Location
- 2727 South Ingram Mill Springfield, Missouri United States

Information
- Type: Public Secondary
- Established: 1963; 63 years ago
- Status: Open
- School district: Springfield Public Schools
- Superintendent: Grenita Lathan
- Principal: Josh Groves
- Teaching staff: 77.00 (on an FTE basis)
- Grades: 9–12
- Enrollment: 1,369 (2023–2024)
- Student to teacher ratio: 17.78
- Campus: Suburban
- Colors: Scarlet red and Columbia blue
- Athletics conference: Central Ozark
- Nickname: Falcons
- Rival: Kickapoo High School
- Website: glendalehs.gusd.net

= Glendale High School (Missouri) =

Glendale High School is an American high school in the southeast area of Springfield, Missouri, near U.S. Route 65. Glendale is one of five public high schools in Springfield Public Schools. In 2010, it had an enrollment of 1,416 students.

==Sports==
- Boys' Soccer: 2019, 2018, 2017, 2016, 2015 2014, 2005, 2004, 2003, 2002, 2001, 2000, 1998, 1997, 1994, 1991, 1990

==Music and Arts==
The choral students at Glendale have been selected for District, State, Regional and National Honors Choirs. In 2005, the Glendale High School Chamber Choir sang for the National American Choral Directors Convention in Los Angeles, California, and also in St. Louis, Missouri for the 2006 Southwestern Regional ACDA Convention.
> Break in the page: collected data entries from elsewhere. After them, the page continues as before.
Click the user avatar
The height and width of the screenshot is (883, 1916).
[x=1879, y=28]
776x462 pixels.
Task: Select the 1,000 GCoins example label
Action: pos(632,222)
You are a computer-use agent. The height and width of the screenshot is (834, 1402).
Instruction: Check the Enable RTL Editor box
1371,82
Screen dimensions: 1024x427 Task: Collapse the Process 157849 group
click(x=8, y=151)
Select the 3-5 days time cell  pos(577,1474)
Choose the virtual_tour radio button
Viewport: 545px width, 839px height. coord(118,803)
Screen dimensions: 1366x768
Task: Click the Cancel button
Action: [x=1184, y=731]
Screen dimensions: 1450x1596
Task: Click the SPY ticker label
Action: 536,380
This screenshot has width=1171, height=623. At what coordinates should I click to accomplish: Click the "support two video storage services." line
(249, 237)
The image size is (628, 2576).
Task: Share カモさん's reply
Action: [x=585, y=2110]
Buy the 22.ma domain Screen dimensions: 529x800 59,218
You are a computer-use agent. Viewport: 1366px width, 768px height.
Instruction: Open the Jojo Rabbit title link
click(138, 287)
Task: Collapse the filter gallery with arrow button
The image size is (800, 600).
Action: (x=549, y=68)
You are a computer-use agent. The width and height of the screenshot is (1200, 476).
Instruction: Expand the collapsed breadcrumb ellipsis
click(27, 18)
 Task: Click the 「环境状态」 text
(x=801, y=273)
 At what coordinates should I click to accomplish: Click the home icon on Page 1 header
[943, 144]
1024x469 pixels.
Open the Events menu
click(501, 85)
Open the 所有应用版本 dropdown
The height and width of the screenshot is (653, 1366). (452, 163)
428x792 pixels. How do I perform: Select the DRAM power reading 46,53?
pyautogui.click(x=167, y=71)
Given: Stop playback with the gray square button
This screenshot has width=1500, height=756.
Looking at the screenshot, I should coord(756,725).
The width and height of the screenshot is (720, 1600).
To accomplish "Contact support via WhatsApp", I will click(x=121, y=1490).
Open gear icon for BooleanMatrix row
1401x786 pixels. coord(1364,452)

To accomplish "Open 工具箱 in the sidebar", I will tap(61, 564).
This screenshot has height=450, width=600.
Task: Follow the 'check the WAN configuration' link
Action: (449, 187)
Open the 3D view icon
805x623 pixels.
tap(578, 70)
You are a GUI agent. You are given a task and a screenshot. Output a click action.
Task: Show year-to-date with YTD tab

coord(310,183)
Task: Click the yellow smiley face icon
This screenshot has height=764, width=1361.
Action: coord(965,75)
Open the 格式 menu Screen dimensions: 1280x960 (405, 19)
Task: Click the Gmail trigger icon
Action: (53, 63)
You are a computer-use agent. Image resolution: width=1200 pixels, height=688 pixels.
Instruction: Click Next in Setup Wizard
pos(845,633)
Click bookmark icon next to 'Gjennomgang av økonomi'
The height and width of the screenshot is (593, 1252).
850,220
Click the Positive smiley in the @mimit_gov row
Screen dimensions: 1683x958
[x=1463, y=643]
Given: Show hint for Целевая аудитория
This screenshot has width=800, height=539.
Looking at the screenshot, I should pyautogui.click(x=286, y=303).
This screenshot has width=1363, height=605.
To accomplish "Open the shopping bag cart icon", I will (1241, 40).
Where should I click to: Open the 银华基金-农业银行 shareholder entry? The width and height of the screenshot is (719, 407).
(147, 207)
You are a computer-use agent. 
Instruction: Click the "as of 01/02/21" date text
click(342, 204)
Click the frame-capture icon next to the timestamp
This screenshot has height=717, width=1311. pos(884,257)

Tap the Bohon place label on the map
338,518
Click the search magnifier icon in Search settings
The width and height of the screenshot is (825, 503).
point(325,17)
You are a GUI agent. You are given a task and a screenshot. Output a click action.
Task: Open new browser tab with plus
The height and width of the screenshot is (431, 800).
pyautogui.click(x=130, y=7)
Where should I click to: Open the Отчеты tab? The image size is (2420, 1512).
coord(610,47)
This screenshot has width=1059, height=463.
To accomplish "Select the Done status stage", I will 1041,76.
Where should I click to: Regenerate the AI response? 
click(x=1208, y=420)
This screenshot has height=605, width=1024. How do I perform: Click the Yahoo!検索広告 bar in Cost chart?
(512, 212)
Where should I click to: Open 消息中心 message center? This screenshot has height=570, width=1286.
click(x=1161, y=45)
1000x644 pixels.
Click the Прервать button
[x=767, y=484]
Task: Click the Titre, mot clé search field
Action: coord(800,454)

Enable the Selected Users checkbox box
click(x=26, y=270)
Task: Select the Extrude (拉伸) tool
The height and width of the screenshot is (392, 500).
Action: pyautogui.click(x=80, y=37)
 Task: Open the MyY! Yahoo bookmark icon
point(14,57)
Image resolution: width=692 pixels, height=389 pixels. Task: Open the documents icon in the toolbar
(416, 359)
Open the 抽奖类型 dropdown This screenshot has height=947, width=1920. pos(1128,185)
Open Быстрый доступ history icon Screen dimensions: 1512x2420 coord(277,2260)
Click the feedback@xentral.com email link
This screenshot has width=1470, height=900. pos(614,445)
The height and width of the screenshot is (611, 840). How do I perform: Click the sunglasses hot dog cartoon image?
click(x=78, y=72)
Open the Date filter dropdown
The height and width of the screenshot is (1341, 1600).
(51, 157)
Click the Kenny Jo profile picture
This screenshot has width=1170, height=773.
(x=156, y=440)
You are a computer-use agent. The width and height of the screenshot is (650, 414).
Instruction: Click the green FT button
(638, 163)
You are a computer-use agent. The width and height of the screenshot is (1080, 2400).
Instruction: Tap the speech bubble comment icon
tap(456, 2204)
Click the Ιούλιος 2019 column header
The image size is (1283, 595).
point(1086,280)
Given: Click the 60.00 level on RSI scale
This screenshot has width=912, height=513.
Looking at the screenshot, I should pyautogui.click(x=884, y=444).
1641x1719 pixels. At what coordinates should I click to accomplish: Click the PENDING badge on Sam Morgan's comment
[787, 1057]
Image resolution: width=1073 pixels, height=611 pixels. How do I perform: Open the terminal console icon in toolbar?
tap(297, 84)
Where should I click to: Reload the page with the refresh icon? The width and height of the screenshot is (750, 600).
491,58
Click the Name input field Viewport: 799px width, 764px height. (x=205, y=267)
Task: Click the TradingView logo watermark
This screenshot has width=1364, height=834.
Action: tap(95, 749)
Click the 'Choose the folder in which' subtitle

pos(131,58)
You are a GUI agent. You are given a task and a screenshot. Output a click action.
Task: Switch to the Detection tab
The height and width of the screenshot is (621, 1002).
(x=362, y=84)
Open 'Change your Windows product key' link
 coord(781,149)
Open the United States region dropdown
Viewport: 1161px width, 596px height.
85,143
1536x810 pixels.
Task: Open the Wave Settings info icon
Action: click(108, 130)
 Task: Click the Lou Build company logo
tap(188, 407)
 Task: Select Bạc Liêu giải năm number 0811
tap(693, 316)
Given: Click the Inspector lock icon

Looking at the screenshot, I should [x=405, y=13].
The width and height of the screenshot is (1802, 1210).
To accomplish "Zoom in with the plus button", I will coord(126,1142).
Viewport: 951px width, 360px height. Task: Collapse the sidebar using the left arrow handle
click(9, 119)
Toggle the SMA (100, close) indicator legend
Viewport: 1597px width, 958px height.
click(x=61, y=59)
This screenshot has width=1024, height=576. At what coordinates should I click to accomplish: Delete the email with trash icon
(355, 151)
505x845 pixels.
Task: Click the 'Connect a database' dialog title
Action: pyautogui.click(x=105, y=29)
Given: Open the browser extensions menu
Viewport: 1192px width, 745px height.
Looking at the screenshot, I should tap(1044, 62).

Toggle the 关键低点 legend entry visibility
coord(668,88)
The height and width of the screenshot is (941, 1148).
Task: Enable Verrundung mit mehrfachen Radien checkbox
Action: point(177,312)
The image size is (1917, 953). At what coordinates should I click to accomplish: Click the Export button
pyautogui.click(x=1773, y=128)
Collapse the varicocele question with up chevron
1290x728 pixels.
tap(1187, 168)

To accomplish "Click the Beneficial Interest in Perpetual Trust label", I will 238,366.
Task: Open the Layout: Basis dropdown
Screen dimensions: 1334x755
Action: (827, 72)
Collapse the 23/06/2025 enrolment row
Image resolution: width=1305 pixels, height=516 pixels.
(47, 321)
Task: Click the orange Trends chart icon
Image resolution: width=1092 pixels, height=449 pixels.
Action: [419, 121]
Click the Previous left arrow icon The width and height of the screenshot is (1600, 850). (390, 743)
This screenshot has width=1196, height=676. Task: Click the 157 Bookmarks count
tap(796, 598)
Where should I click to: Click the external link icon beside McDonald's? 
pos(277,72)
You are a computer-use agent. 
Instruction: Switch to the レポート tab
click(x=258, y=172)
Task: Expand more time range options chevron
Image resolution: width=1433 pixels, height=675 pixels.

Glendale's orchestra has two divisions: the freshman and advanced.

Glendale's band consists of concert, jazz, marching bands. The marching band has performed in numerous bowl parades, the most recent being the 2001 Orange Bowl Parade.

The art department is active in The Memory Project, a program where artists make portraits of underprivileged children around the world in order to foster friendship, caring, and a sense of self-worth

==Alumni==
- Mark Bailey, former MLB player (Houston Astros, San Francisco Giants)
- Zak Cummings, professional mixed martial artist for the UFC's Welterweight Division
- Johnny Morris, founder of American Outdoor store Bass Pro Shops, (class of 1966)
- Steve Rogers, former MLB player (Montreal Expos)
- Tom Whitlock, songwriter and musician, best known for his Academy Award-and Golden Globe-winning song "Take My Breath Away", from the film Top Gun

==Incidents==
In May 2023 a teacher was recorded by a student using a racial slur multiple times while in class. The student was suspended for using an electronic device in class although her family retained an attorney encourage SPS to reconsider its actions. The teacher who used the racial slur later resigned.